È da premettere che la politica restrittiva imposta ai paesi dell’Europa mediterranea pesa maggiormente sui marchi francesi ed italiani, vocati al settore delle auto utilitarie e di massa. Ma anche la Volkswagen perde in vendite l’1.1%, pur guadagnando quote in un mercato in recessione (dal 23,2% del 2011 al 24,8% nel 2012).
Sono i marchi delle produzioni di maggior pregio che vendono un po’ di più (BMW,
+1,4%), a conferma che il settore del lusso è l’unico a crescere (ibidem, p.4). Stiamo
parlando delle vendite nei paesi UE ed EFTA, e la Ford, che in questi perde tra il 2011 ed il 2012 il 13,0%, può sperare di recuperare qualcosa nel mercato cinese in cui è ben
presente, anche se la Cina sta rapidamente approntando una propria produzione nazionale ed è comunque in stretto contatto economico con l’India, dove la Tata sta
crescendo. Resta il fatto che un marchio che copre da solo circa un quarto del mercato
europeo sta iniziando a vendere meno. Infine si può osservare che la fiducia nella
solidità dell’economia tedesca inizia a vacillare sui mercati finanziari, tant’è che i rendimenti dei Bund iniziano a salire; dall’1,40% del 21 novembre 2912 all’1,56% del 16 gennaio 2013 (ibidem, p.5).

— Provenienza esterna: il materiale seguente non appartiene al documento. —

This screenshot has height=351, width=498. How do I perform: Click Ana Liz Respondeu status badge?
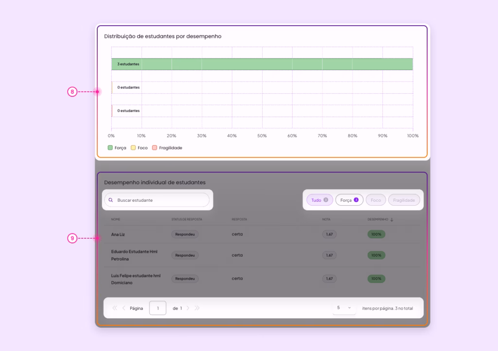pos(185,234)
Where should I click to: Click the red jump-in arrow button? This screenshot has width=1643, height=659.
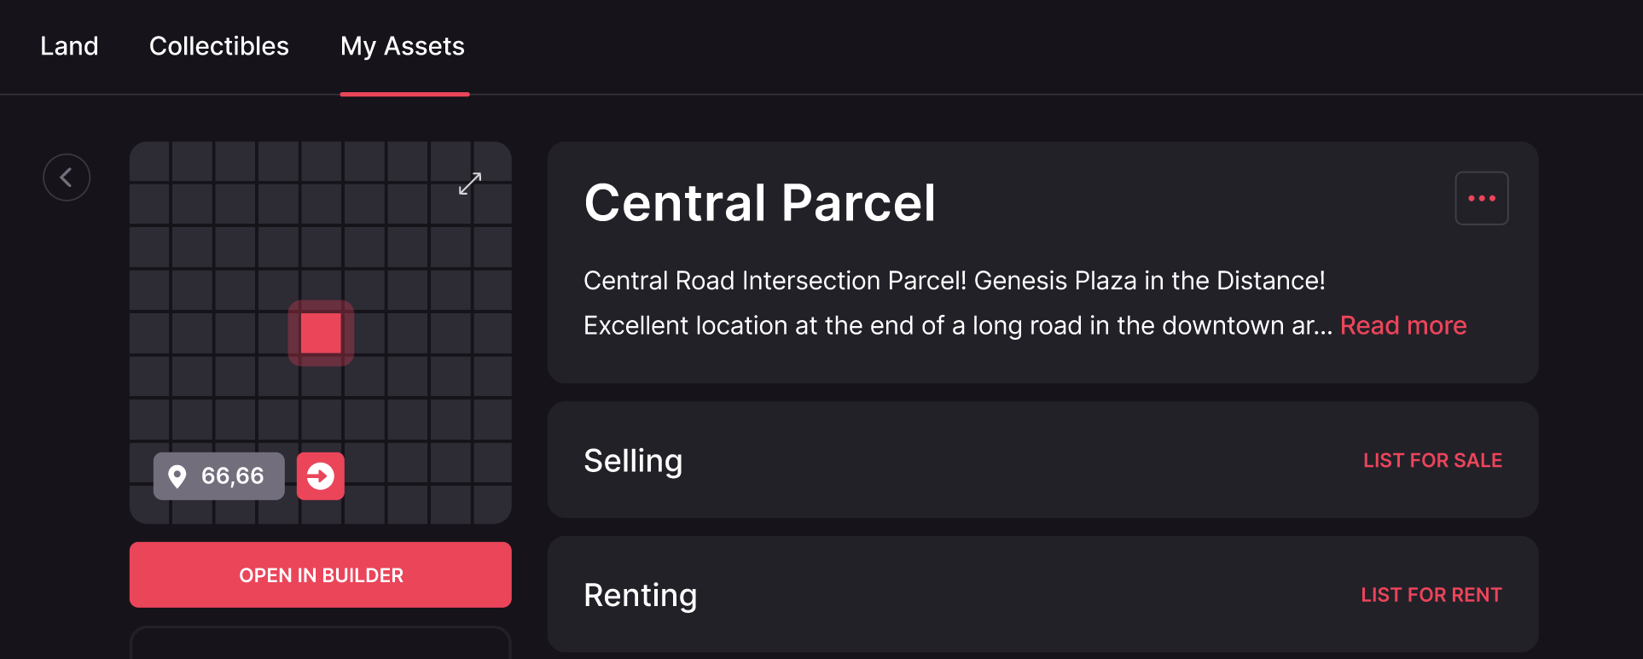321,476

Rating – Il parlamento Europeo ha approvato il 16 gennaio 2013 il nuovo regolamento
volto a confinare lo strapotere delle agenzie di rating, che troppo spesso negli ultimi tempi si sono fatte attrici di colpi di mano a danno quasi sempre dei titoli sovrani dei paesi europei a vantaggio delle banche statunitensi. Il regolamento prevede che i
giudizi sui titoli sovrani dei paesi europei possano essere emessi a date fisse e quindi
con preavviso e non con una estemporaneità sospetta. Prevede inoltre maggiori garanzie di rivalsa giudiziaria nei casi di giudizi dolosi o palesemente non suffragati da dati certi ed altre misure di tutela.
Peccato che l’applicazione di alcune parti di questo pacchetto siano state rinviate
nel tempo, addirittura fino al 2020, che si sia rinviata al 2016 la nascita di un’agenzia
controllata dall’Europa che possa fare da controaltare a quelle con sede a Wall Street,
che l’incrocio perverso tra agenzie e istituti finanziari (certificatori e certificati) sia stato
colpito solo in minima parte. Peccato, inoltre, che negli USA si vada molto a rilento e
con molto fumo prodotto nel campo della regolamentazione delle agenzie.